- [Prompt] Give again the lines from the line with "Image resolution: width=409" to the last line of the records, exactly and in full. Do not carry over any pictures.

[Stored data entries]
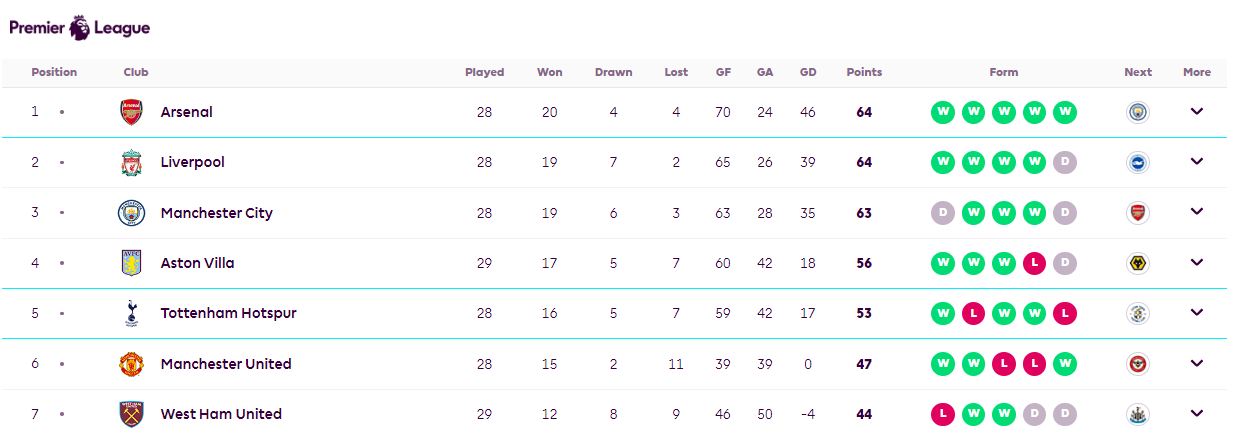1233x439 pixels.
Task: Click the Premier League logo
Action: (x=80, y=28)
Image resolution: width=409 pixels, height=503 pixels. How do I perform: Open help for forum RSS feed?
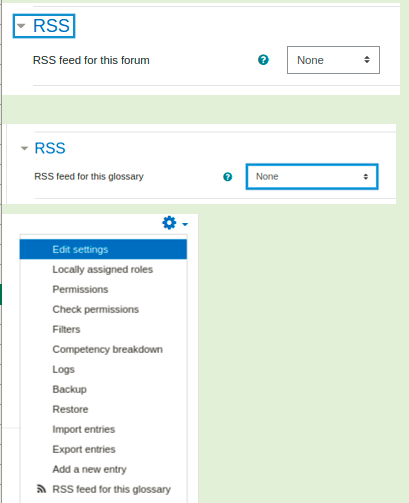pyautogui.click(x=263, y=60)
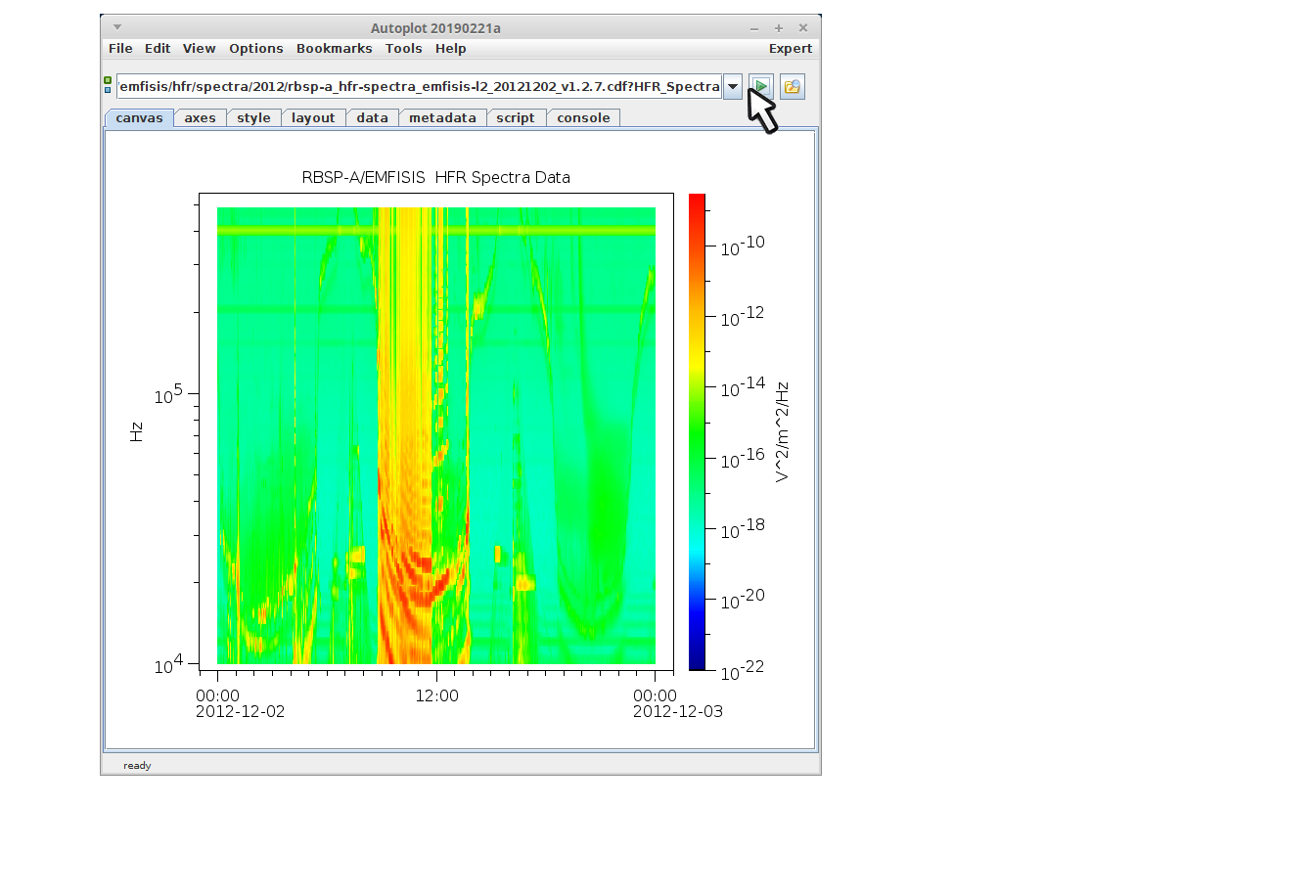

- [Solution for this problem]
Image resolution: width=409 pixels, height=503 pixels. How do I perform: Open help for forum RSS feed?
pyautogui.click(x=263, y=60)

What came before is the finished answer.